Seeing a post on the different “Eagle” and “Sparrow” fandoms made me think of this blog. After all, it started off trying to be small and selective to a small and selective group of literature. And then it ended up reviewing lots and lots of fiction in genres anything but those. Now, that post has its issues, but the general trends hold up.
Wargaming is an ideal “Eagle” fandom, small, selective, and often focused on exact details and quality. In contrast, cheap thrillers are a perfect “sparrow” fandom, where many are simply interchangeable and quite a few readers aren’t picky at all. Neither of these are bad things in the slightest. One can enjoy a deep simulator and a shallow mobile game just as much.
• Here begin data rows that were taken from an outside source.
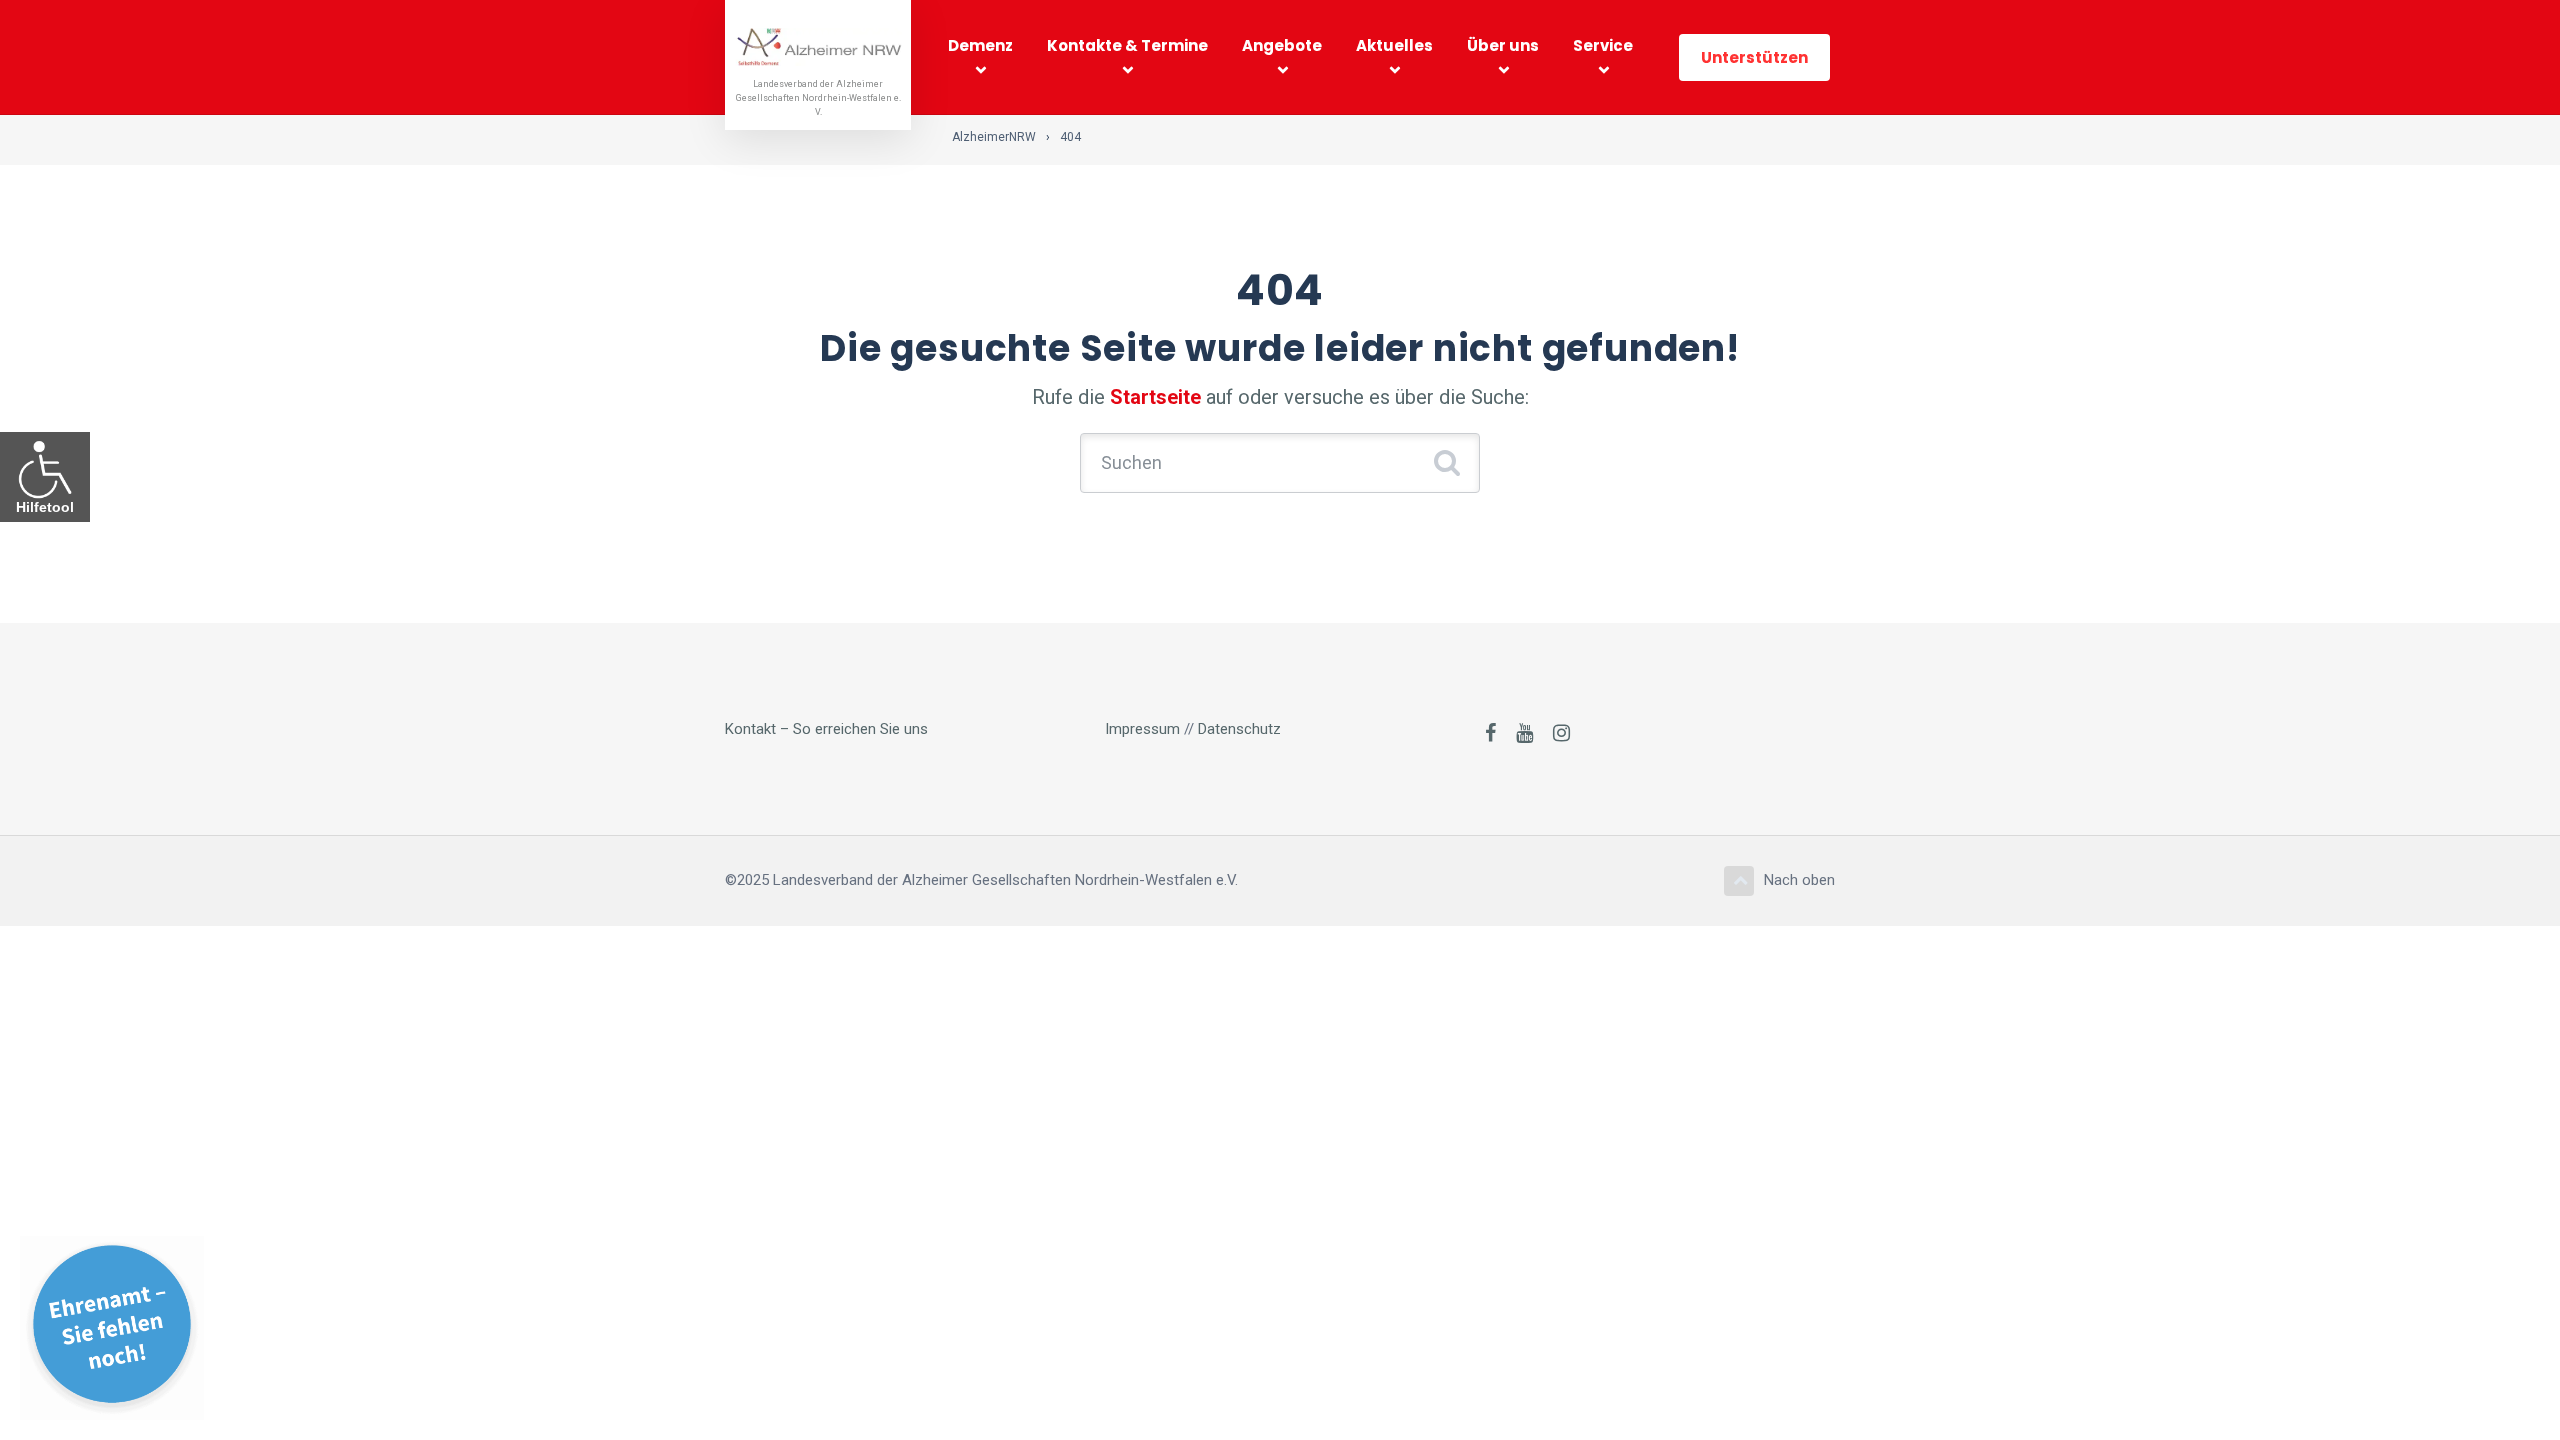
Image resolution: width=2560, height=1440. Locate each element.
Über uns (1503, 45)
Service (1603, 45)
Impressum (1142, 729)
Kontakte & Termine (1127, 45)
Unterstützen (1754, 57)
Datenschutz (1239, 729)
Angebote (1282, 45)
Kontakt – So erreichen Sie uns (826, 729)
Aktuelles (1394, 45)
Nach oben (1799, 880)
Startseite (1155, 397)
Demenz (980, 45)
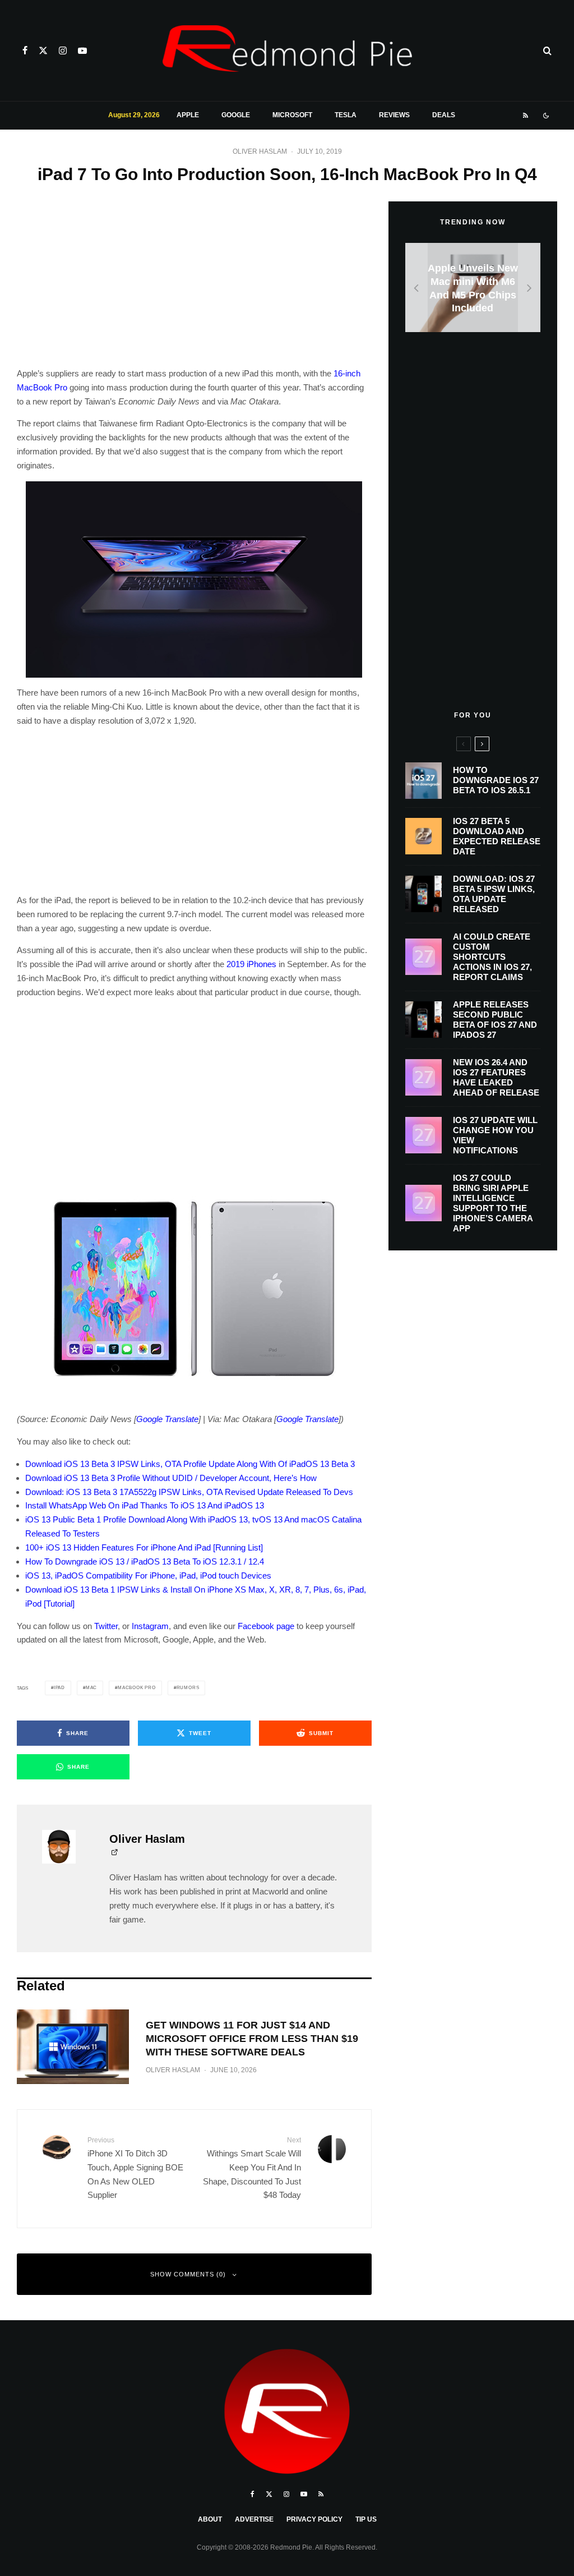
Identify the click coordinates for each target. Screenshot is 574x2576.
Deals (443, 115)
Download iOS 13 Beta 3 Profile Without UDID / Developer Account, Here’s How (171, 1478)
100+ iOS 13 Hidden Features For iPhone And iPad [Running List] (144, 1547)
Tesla (346, 115)
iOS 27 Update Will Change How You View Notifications (495, 1135)
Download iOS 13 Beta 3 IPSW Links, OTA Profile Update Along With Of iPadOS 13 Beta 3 (190, 1464)
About (210, 2519)
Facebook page (266, 1626)
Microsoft (292, 115)
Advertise (254, 2519)
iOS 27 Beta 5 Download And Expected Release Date (496, 836)
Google (235, 115)
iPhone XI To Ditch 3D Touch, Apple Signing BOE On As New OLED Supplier (135, 2168)
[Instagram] (62, 50)
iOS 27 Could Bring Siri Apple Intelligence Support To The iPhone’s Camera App (493, 1203)
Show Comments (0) (188, 2274)
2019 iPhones (251, 964)
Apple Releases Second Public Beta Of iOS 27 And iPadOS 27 (495, 1019)
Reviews (394, 115)
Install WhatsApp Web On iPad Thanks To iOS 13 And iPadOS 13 (144, 1505)
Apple (188, 115)
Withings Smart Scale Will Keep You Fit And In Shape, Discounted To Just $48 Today (251, 2168)
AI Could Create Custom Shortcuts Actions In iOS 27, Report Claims (492, 957)
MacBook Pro (137, 1687)
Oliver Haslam (260, 151)
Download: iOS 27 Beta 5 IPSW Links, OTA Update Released (494, 894)
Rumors (188, 1687)
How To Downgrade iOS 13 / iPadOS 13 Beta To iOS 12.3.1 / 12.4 (144, 1561)
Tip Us (366, 2519)
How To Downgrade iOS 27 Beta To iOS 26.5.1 (496, 780)
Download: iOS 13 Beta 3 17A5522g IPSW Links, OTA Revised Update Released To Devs (189, 1492)
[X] (43, 50)
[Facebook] (25, 50)
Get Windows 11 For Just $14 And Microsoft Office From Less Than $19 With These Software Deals (252, 2039)
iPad (59, 1687)
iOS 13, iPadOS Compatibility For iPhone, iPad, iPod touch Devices (148, 1575)
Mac (91, 1687)
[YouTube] (82, 50)
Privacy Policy (314, 2519)
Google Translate (167, 1419)
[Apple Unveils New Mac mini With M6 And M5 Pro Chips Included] (472, 287)
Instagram (150, 1626)
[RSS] (525, 116)
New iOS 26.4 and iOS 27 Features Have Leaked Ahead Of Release (496, 1077)
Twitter (106, 1626)
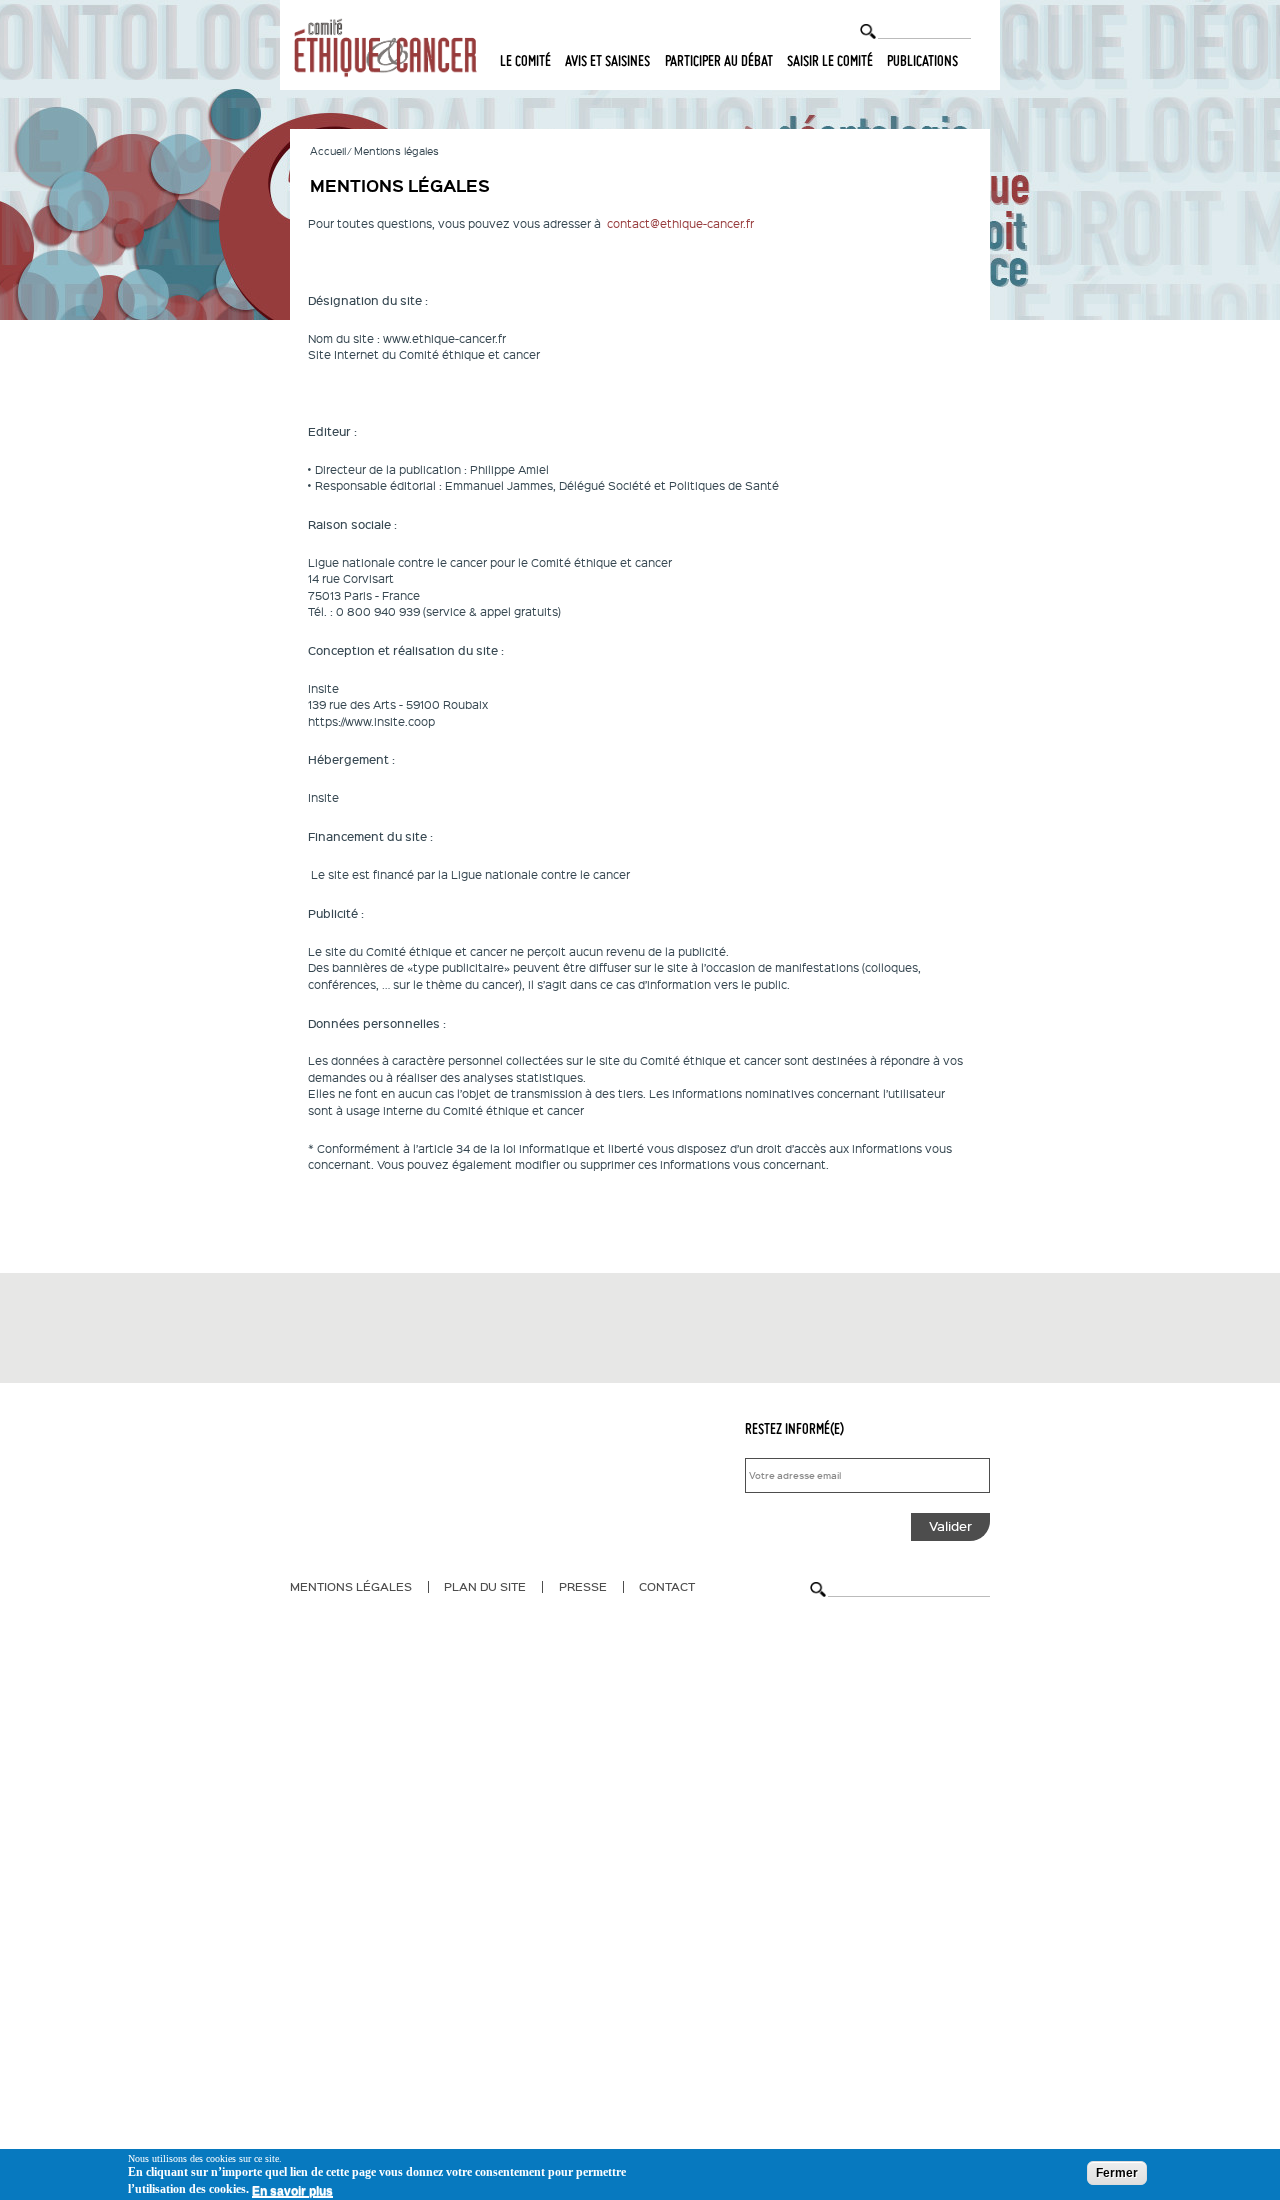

But they are clearly different.
In conventional World War III fiction, it’s very easy to see the spectrum from “Eagles” (War That Never Was, wargames, especially advanced ones, etc…) to “Sparrows” (Ian Slater, other trend-hopping fiction). For all my criticism of Larry Bond, an underappreciated advantage of his books is an ability to balance between the extremes, making, or at least sincerely trying to make, something that’s technically adept enough for the “eagles” and relatable enough for the “sparrows”.
But where I’ve seen the biggest dichotomy is in alternate history. Like any other genre/type of fiction, it has its “eagles” and “sparrows”, and it’s made worse in my eyes from inherent divisions. IE, the same person is unlikely to consume Brad Smith’s World War 1985, Bridgerton, and Hotline Miami just because they’re all “alternate history”.
And internet alternate history, starting off as a pretty obvious “eagle”, has gradually changed. If I had to describe a lot of it, I’d use the term “a sparrow with the trappings of an eagle”, a sort of Mimikyu. There’s exposition, stock photos, and wikiboxes with exact details and little/no effort to make a broadly appealing narratives. Yet a lot of these events are contrived, ill-researched-and accepted.
The reason why I found New Deal Coalition Retained‘s conventional World War III so legitimately fascinating and not just bad was because it embodied this trend and (negatively) stood out so much from the Fuldapocalypses I knew so much about. Military alternate history (especially the American Civil War and World War II) has this reputation for being more “eagle-y” than a coordinated F-15 flyover of Lincoln Financial Field.
Here comes this war with absolutely no thought put into its logic beyond the absolute basic trappings of Clancy/Bond (which I think might have been copies of copies), a knockoff of World War II, and a desire for BIG CASUALTY NUMBERS. Yet it’s broad-scope told in a pseudo-Hackett way of pure exposition mixed with a handful of vignettes. While the most extreme example, it illustrates the strange evolution of internet alternate history through its blatant and noticeable issues.